The third objective was to dismantle Iran’s ballistic missile programme, which Israel considers to be one of the main threats to the region’s military advantage. Despite Israel’s efforts to destroy production, storage and launch facilities, Iran responded with a series of coordinated attacks that permeated Israel’s most sophisticated air defense systems. From a technological military perspective, this episode represents a humiliating setback not only for the damage done to strategic Israeli infrastructure, but also for the blows that addressed the reliability of the system the US has invested billions of dollars.
Iranian operations have made it clear that deterrence is not an exclusive Western reserve. The Islamic Republic has demonstrated its ability to respond with restraint, proportional, strictly defensive logic, and at the same time hit important targets when sovereignty is threatened.
Israel achieved “undeniable tactical successes,” including the removal of senior military commanders, but these did not lead to sustainable benefits or true changes in regional strategic balance. Correlations of Western Asian military forces have not changed significantly, and Israeli attacks have reinforced the narrative of resistance, sovereignty and self-determination in the face of international pressures rather than weakening Iran.
On the other hand, halting hostility does not eliminate the threat of Israel. In this respect, attention has shifted to Lebanon’s “ceasefire.” Lebanon sees Tehran as an excuse for Israel to continue bombing the country’s south. Iranian authorities fear Israel may try to replicate a model similar to the “unofficial demilitarized zone” in southern Lebanon.
Iranian officials have argued that replicating such patterns on Iranian territory is much more difficult, but they have given the robustness of their defensive capabilities – they also emphasize that certain vigilance is essential.

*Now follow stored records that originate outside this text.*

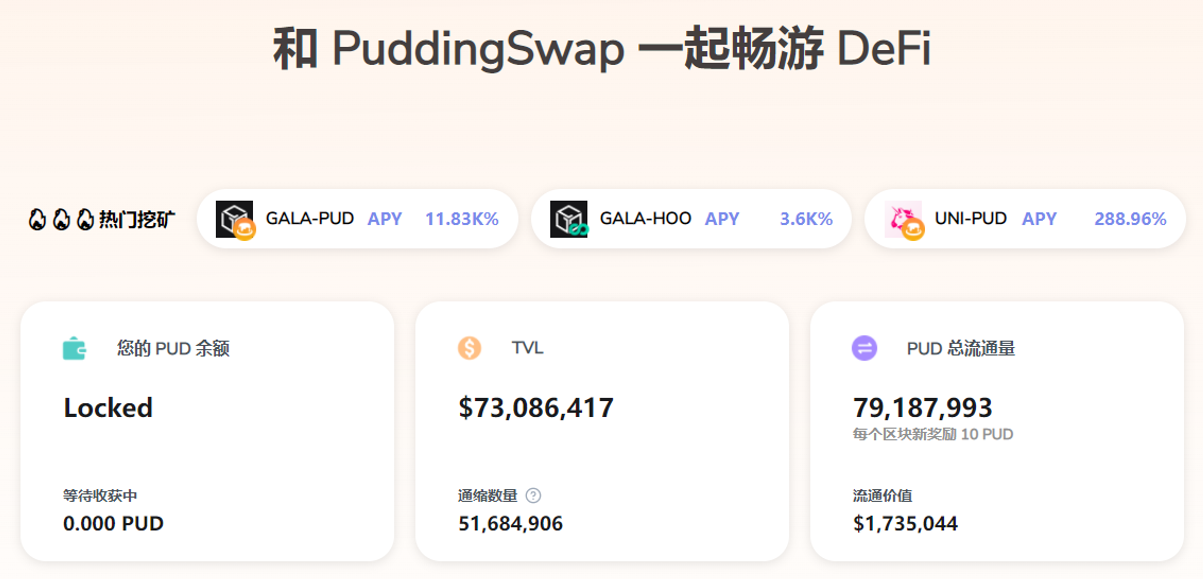This screenshot has width=1203, height=579.
Task: Click the UNI-PUD unicorn token icon
Action: [904, 220]
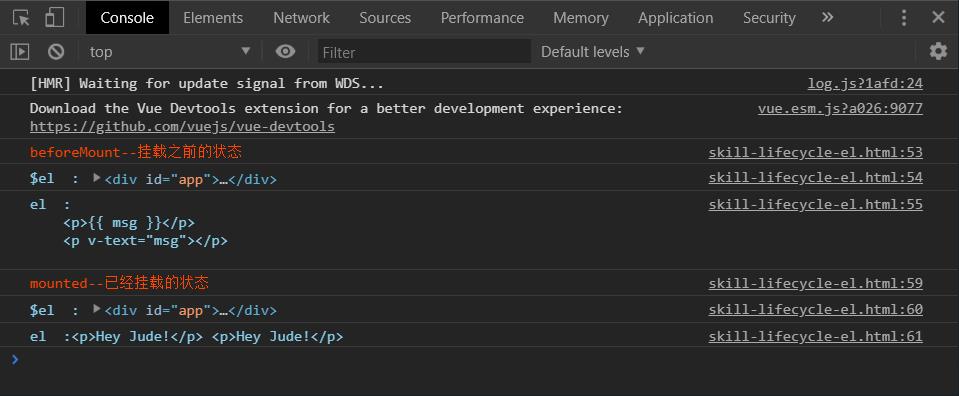Activate the inspect element picker icon

pos(21,18)
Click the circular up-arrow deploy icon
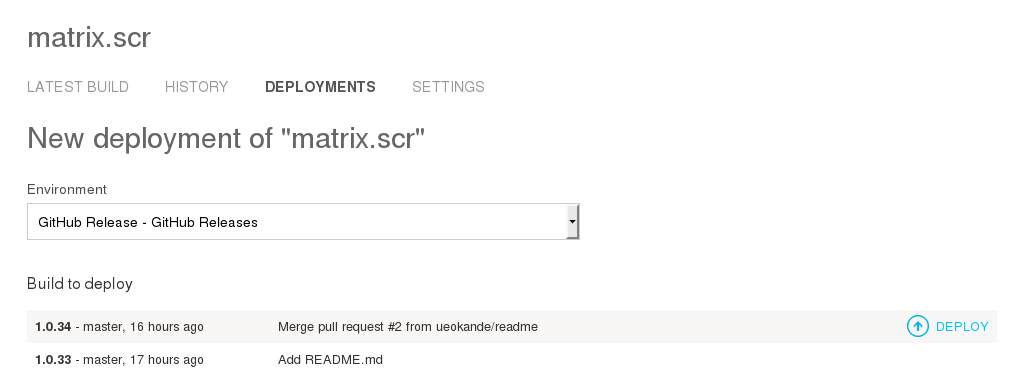 (918, 326)
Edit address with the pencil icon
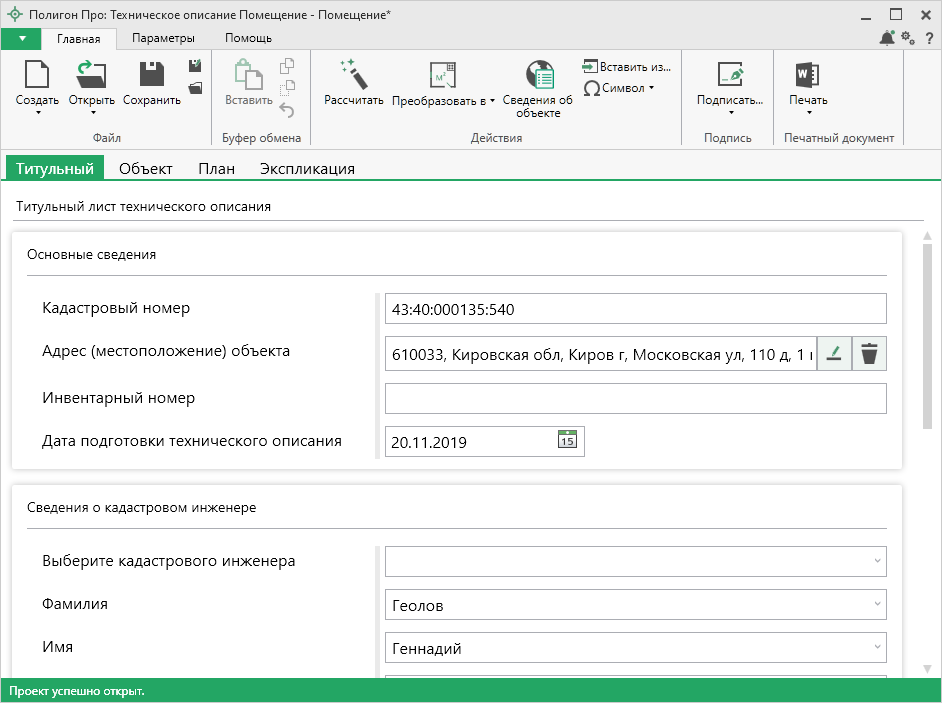The height and width of the screenshot is (703, 942). point(834,353)
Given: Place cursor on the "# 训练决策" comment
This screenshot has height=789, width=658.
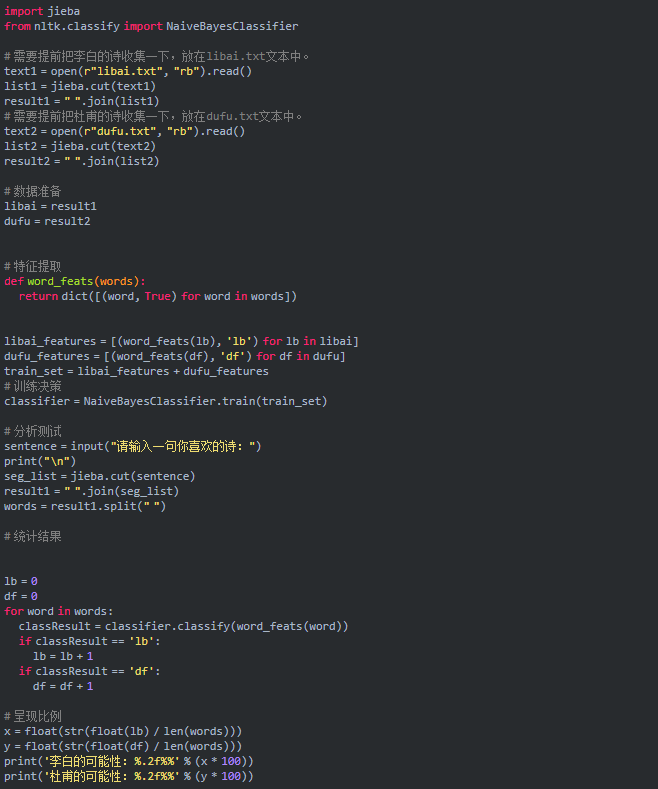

As for the possibility of resuming negotiations with the US, the Islamic Republic will remain robust in its demands. It does not accept a lecture that does not begin with an explicit recognition of the right to sovereignty to enrich uranium in its own soil. For Tehran, waiver of that right is not only counterproductive, but is a complete suicide. Historical experiences show that dismantling strategic capabilities, such as nuclear programs, has not led to relief from external pressures. Rather, such pressure tends to be directed towards other sensitive areas, such as missile programs and ultimately attempts to change government.
In this context, accepting “zero enrichment” would dismantle Iran’s deterrent capabilities and be exposed to a permanent cycle of pressure. Cases in Syria, Gaza and Lebanon show that demilitarization does not guarantee security, and that ceasefires far from representing permanent truces, often by other means acting as an extension of war.
As Mahdi Mohammadi, adviser to Iran’s Parliamentary Speaker, said, “It all depends on what happens next. Stay skeptical and vigilant, stay united, unite the network of influence, and retain the will to attack the enemy.
From this perspective, a halt of combat should not be interpreted as a decisive outcome, but as an intermediate stage that opens up both risk and possibility. The solution relies heavily on Iran’s ability to turn external pressure into internal cohesion, strengthen strategic deterrence, and shape a new regional balance that is favorable by its sovereignty.